• Task details: Among these entries, count the lines containing the word "Image" and answer with only the number.

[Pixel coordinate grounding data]
# # # # # # #
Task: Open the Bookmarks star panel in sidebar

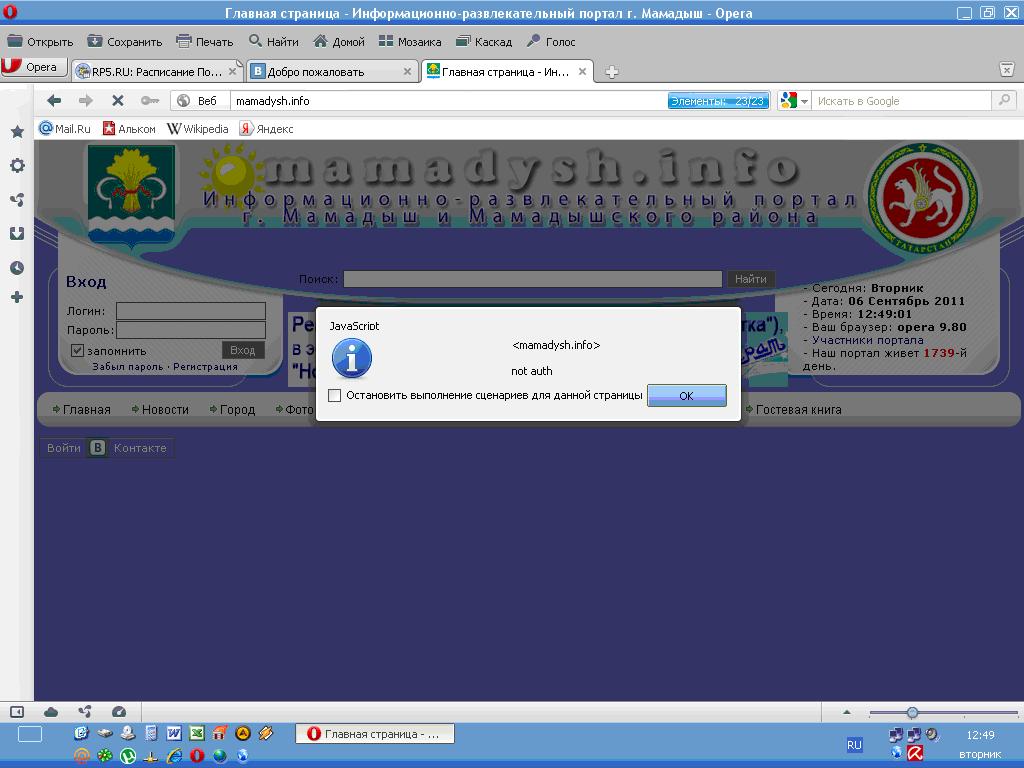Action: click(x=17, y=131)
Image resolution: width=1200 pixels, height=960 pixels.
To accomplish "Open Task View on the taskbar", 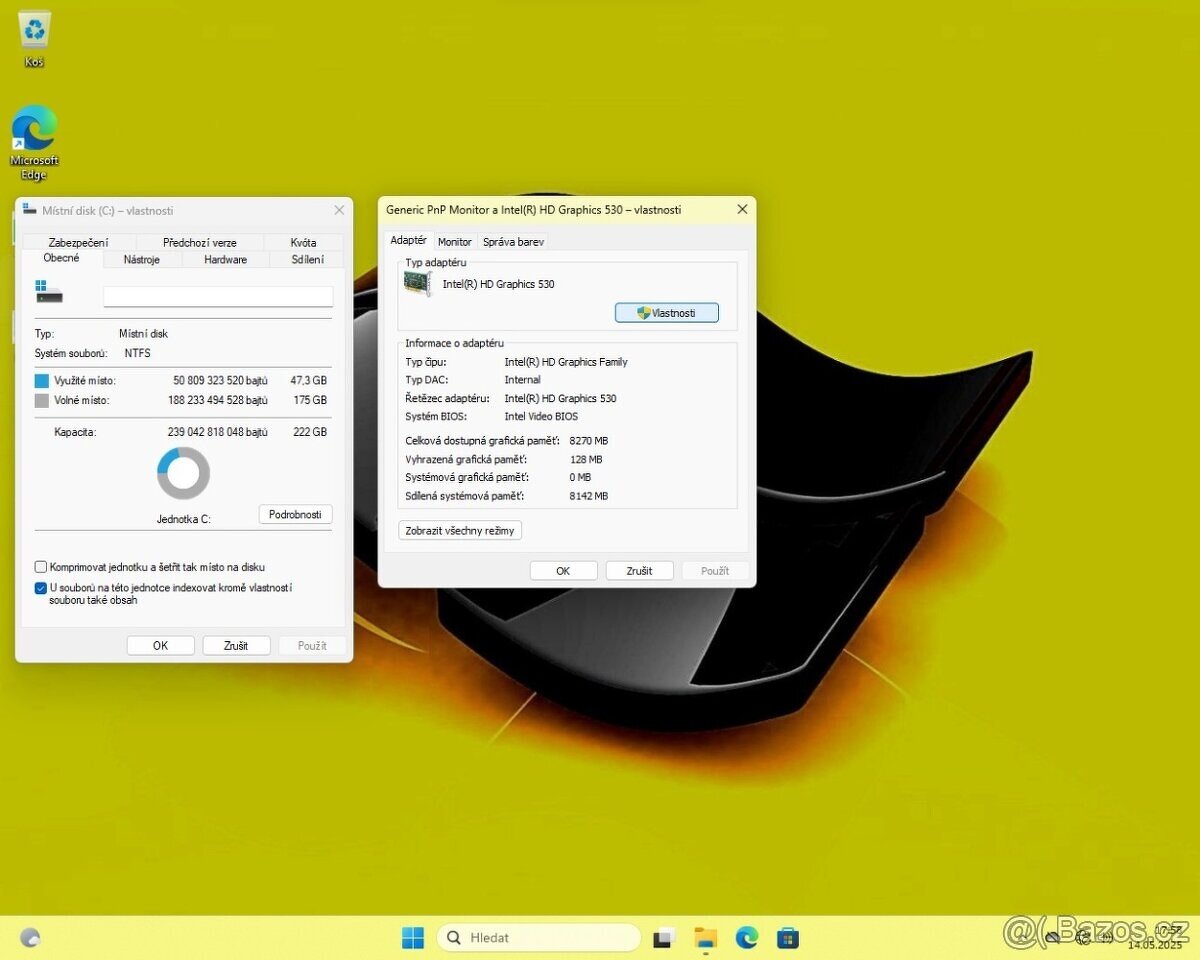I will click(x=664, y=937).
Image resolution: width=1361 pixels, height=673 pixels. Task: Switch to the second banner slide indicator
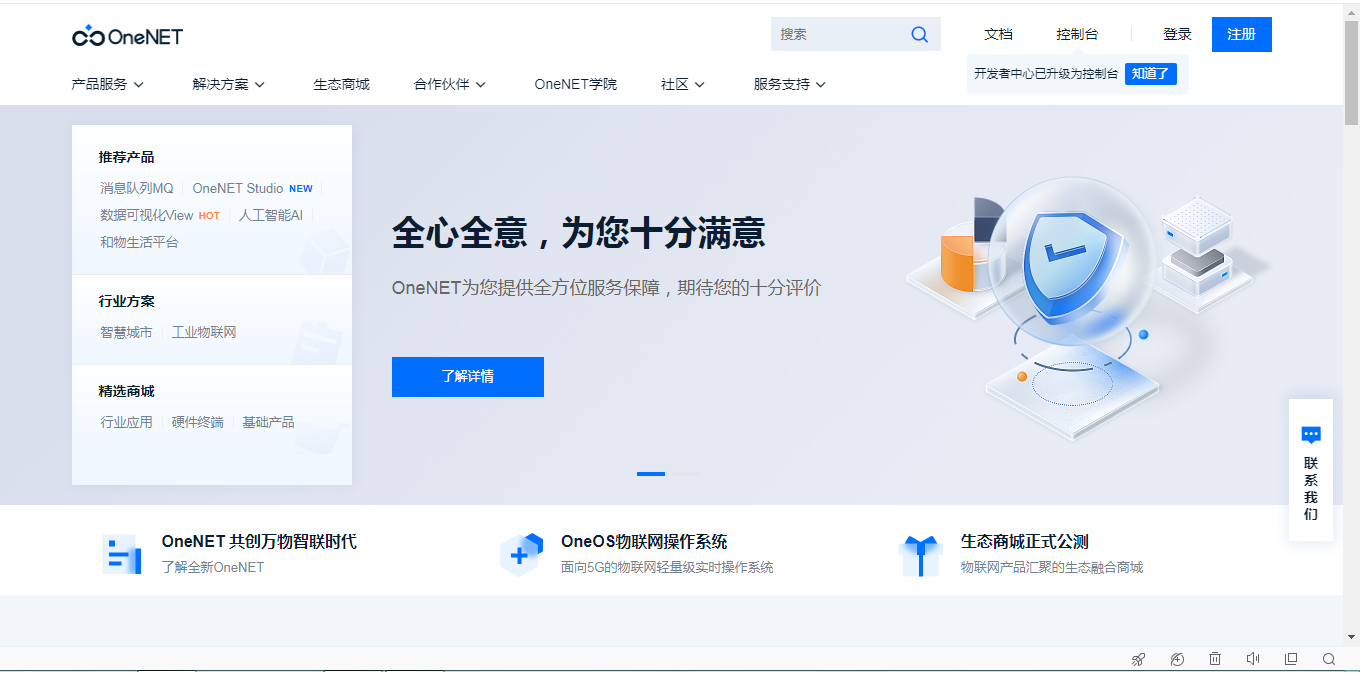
# # # # # # #
• Solution to this task: 2